4

I am looking for a way to optimize the following code, for an open source project that I develop, or make it more performant by moving the heavy work to another thread.

void ProfilerCommunication::AddVisitPoint(ULONG uniqueId)
{
    CScopedLock<CMutex> lock(m_mutexResults);
    m_pVisitPoints->points[m_pVisitPoints->count].UniqueId = uniqueId;
    if (++m_pVisitPoints->count == VP_BUFFER_SIZE)
    {
        SendVisitPoints();
        m_pVisitPoints->count=0;
    } 
}

The above code is used by the OpenCover profiler (an open source code coverage tool for .NET written in C++) when each visit point is called. The mutex is used to protect some shared memory (a 64K block shared between several processes 32/64 bit and C++/C#) when full it signals the host process. Obviously this is quite heavy for each instrumentation point and I'd like to make the impact lighter.

I am thinking of using a queue which is pushed to by the above method and a thread to pop the data and populate the shared memory.

Q. Is there a thread-safe queue in C++ (Windows STL) that I can use - or a lock-less queue as I wouldn't want to replace one issue with another? Do people consider my approach sensible?

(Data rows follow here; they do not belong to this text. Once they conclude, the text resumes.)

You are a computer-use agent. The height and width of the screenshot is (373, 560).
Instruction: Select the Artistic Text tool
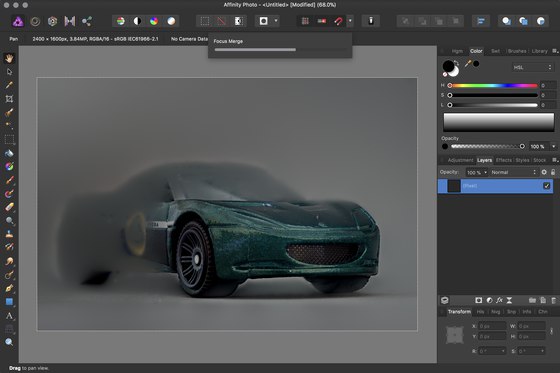tap(9, 316)
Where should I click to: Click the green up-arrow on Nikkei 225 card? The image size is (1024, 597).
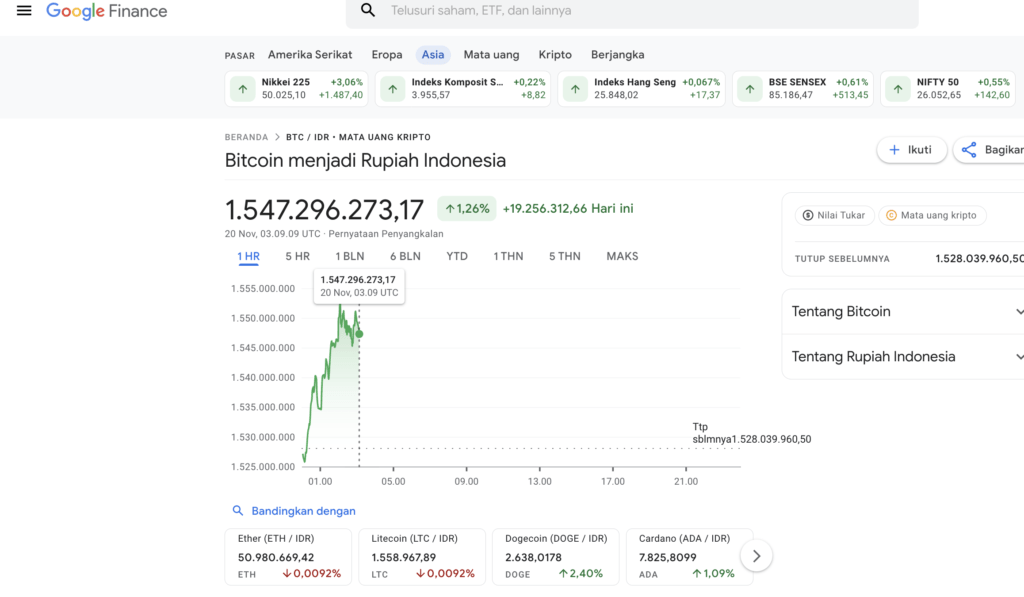pos(241,88)
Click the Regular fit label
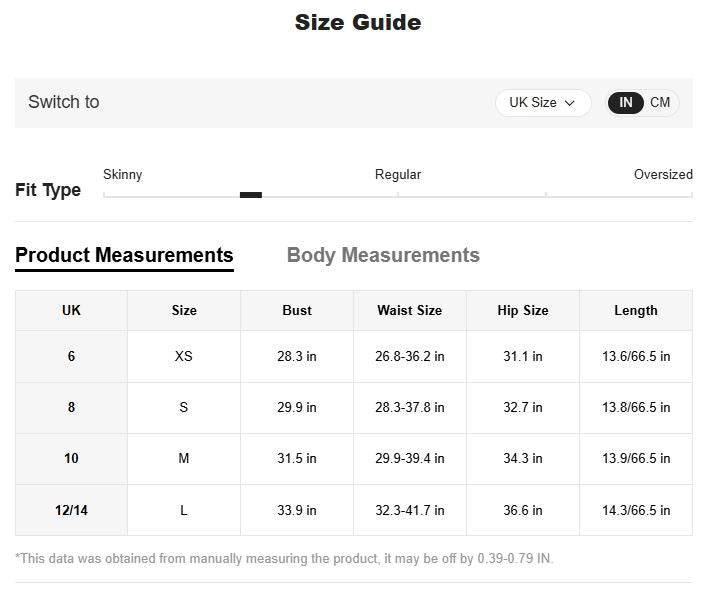The height and width of the screenshot is (598, 722). click(x=398, y=174)
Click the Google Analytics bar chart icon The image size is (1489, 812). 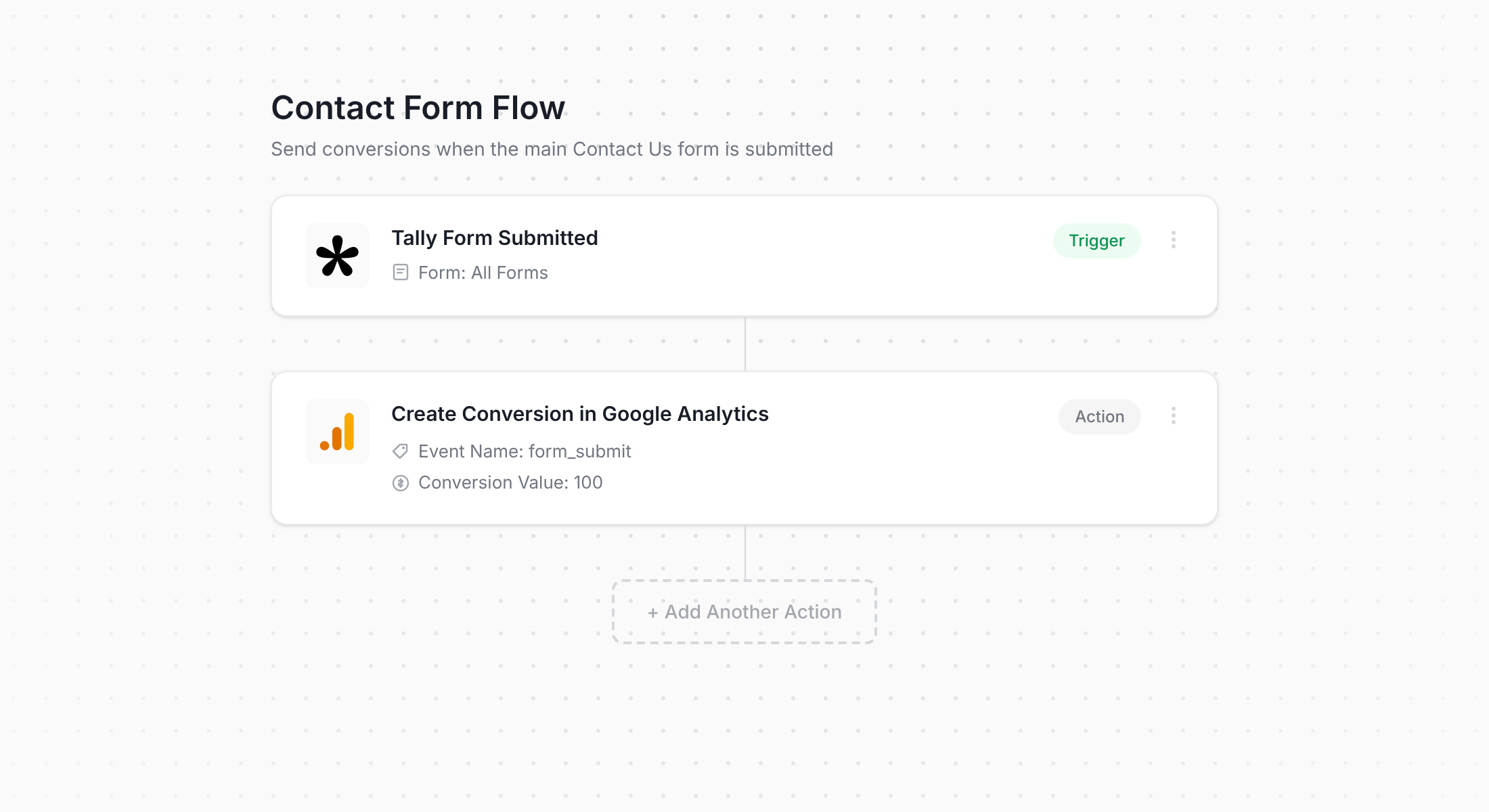(x=336, y=431)
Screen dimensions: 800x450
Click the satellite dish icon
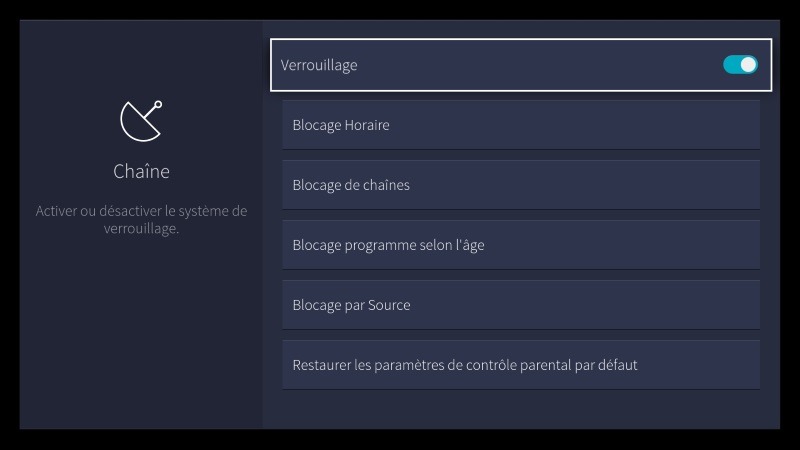pyautogui.click(x=141, y=121)
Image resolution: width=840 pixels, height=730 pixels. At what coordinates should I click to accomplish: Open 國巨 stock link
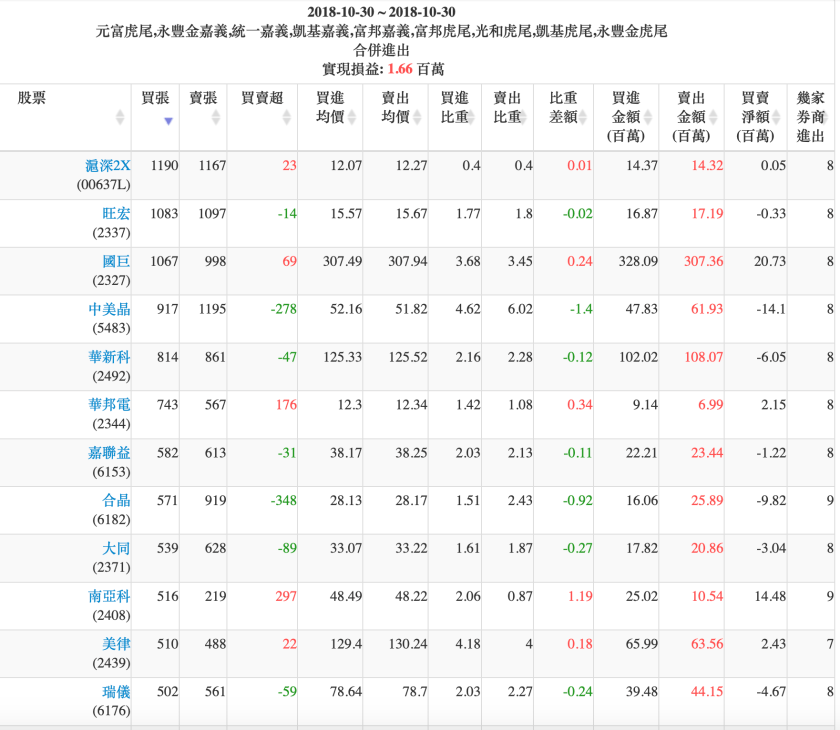[x=117, y=262]
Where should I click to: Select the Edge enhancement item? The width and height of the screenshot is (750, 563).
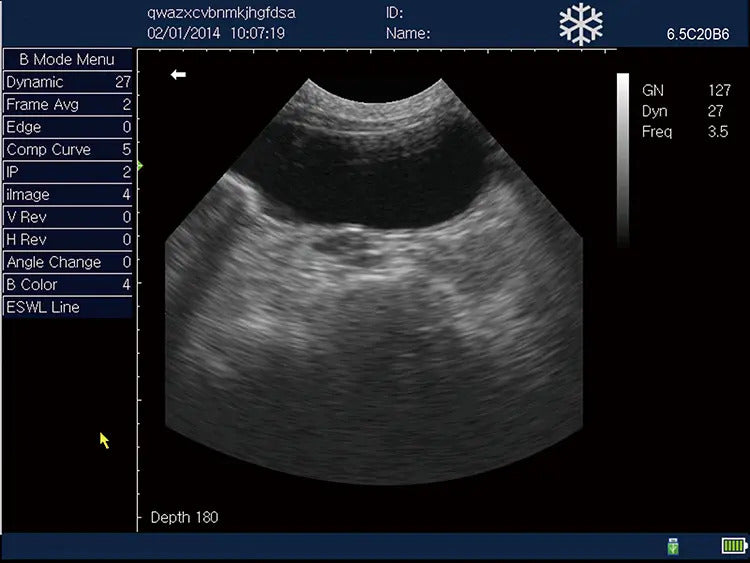click(68, 127)
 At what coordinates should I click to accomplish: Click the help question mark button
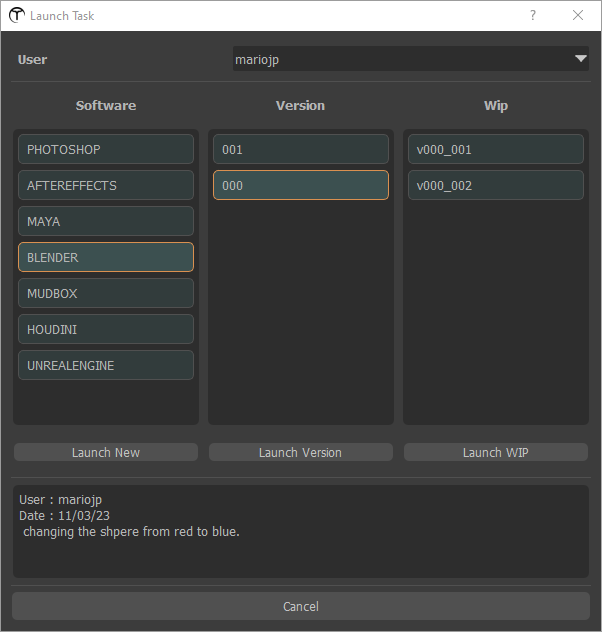point(533,16)
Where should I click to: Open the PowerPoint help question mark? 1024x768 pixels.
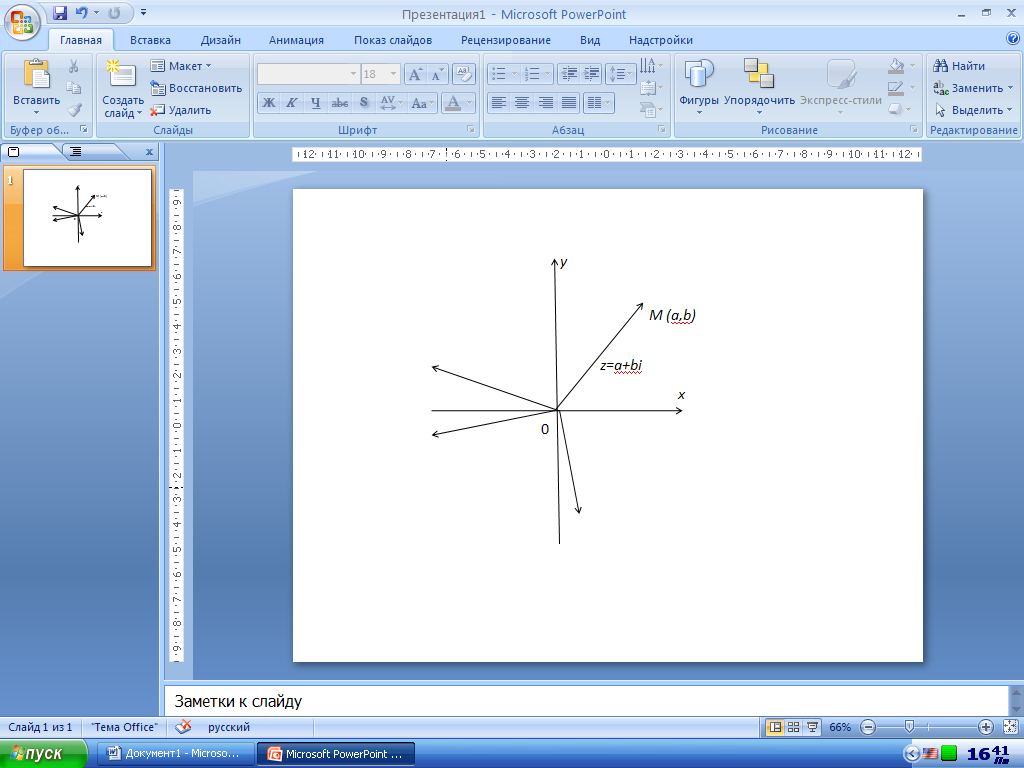(x=1012, y=39)
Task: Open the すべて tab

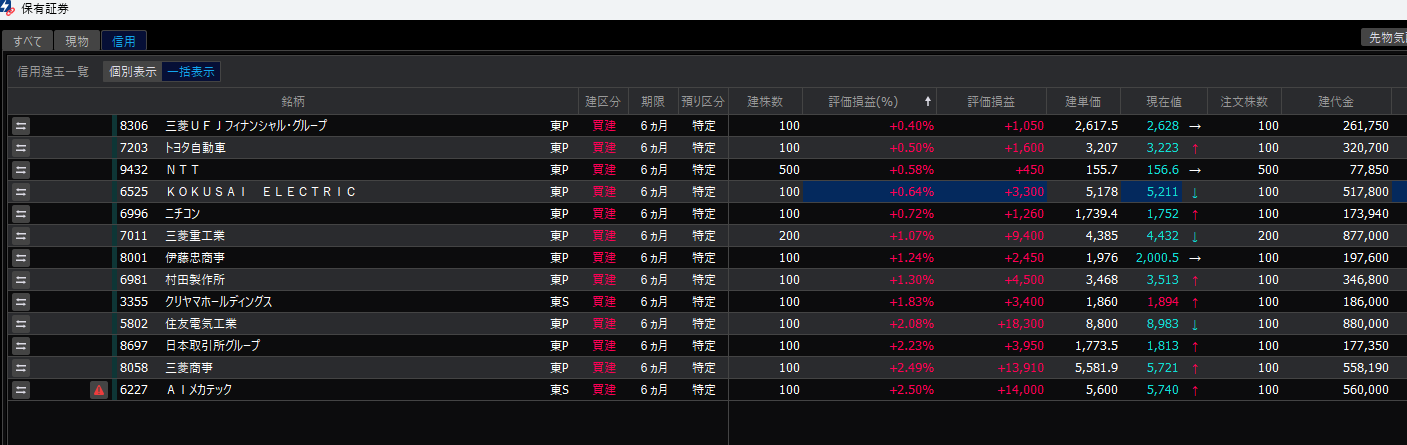Action: [x=27, y=41]
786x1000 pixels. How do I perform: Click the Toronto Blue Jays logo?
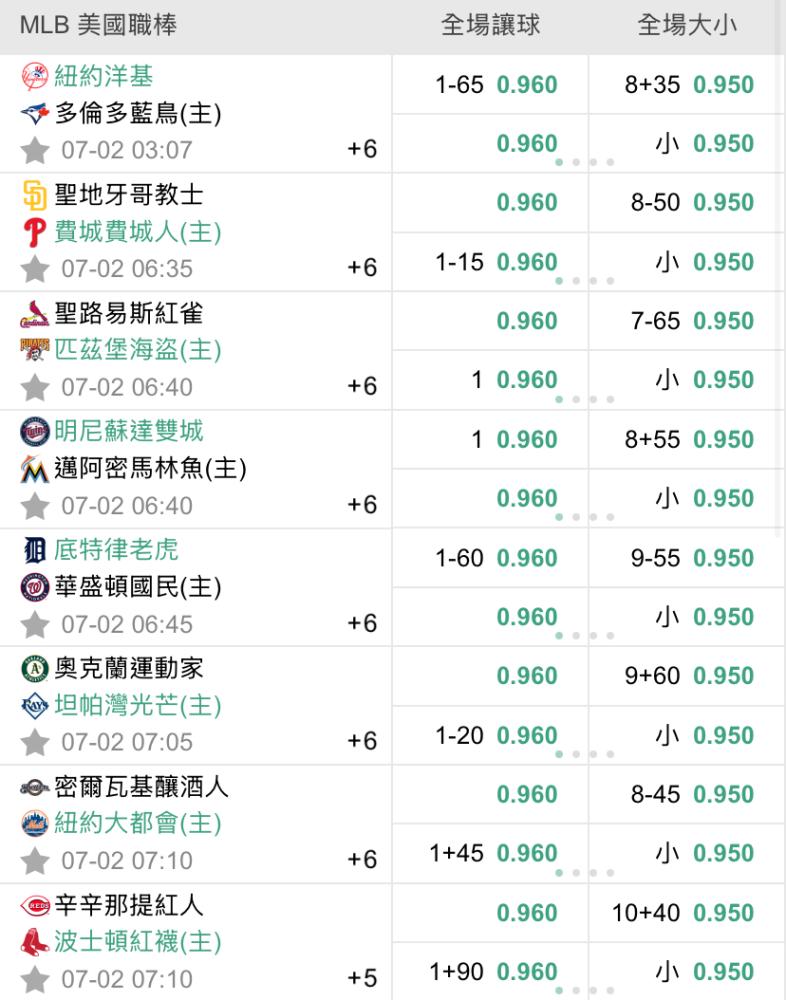34,113
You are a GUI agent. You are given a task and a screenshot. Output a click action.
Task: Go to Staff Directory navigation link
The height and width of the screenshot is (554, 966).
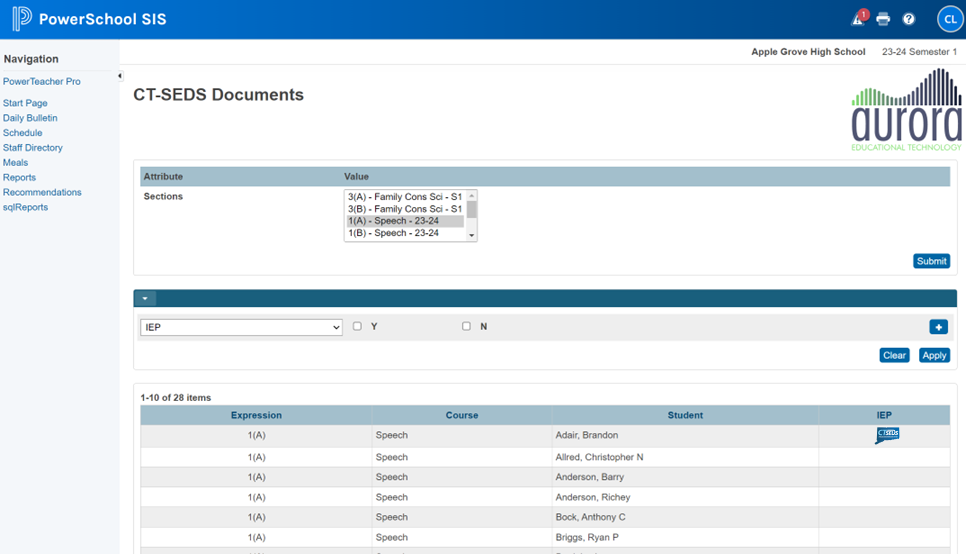click(x=33, y=148)
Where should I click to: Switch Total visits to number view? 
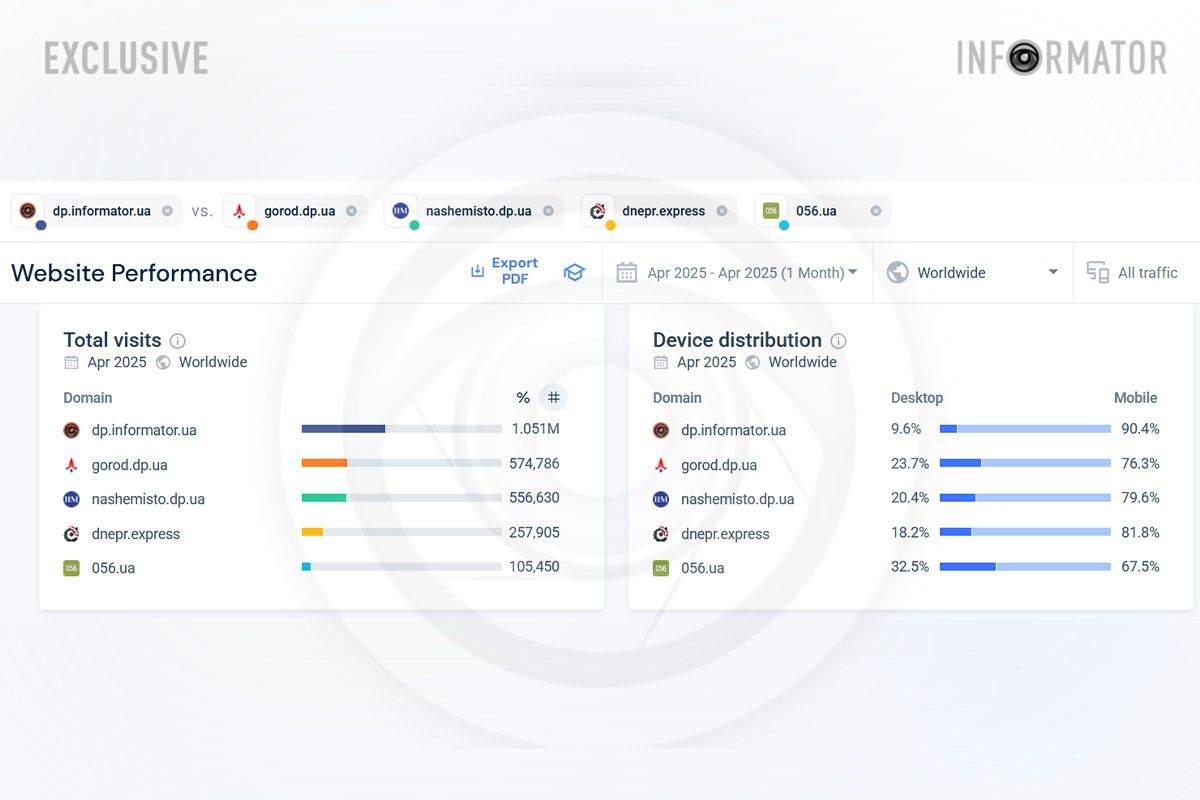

EDIT 1: I have just found concurrent_queue.h in the include folder - could this be my answer...?

Shaun Wilde
  • 8,228
  • 4
  • 36
  • 56
  • There is no such thing as tread safe queue whit out locking if you have multiple writers and multiple readers from queue. But if there is single reader and single writer it can be simply done tread safe and most implementations hold this rule. – Luka Rahne Aug 30 '11 at 12:31
  • Check out [Herb Sutter's implementation of a waitfree queue](http://drdobbs.com/cpp/212201163) (you need to make a free account to access the article); it uses atomic variables. – Kerrek SB Aug 30 '11 at 12:50
  • Since you found concurrent_queue, are you on VS2010? – RedX Aug 30 '11 at 13:16
  • I am yes - just implemented it and stress testing to see what benefit it gives – Shaun Wilde Aug 30 '11 at 13:20

4 Answers4

1

Okay I'll add my own answer - concurrent_queue works very well

using the details described in this MSDN article I implemented concurrent queue (and tasks and my first C++ lambda expression :) ) I didn't spend long thinking though as it is a spike.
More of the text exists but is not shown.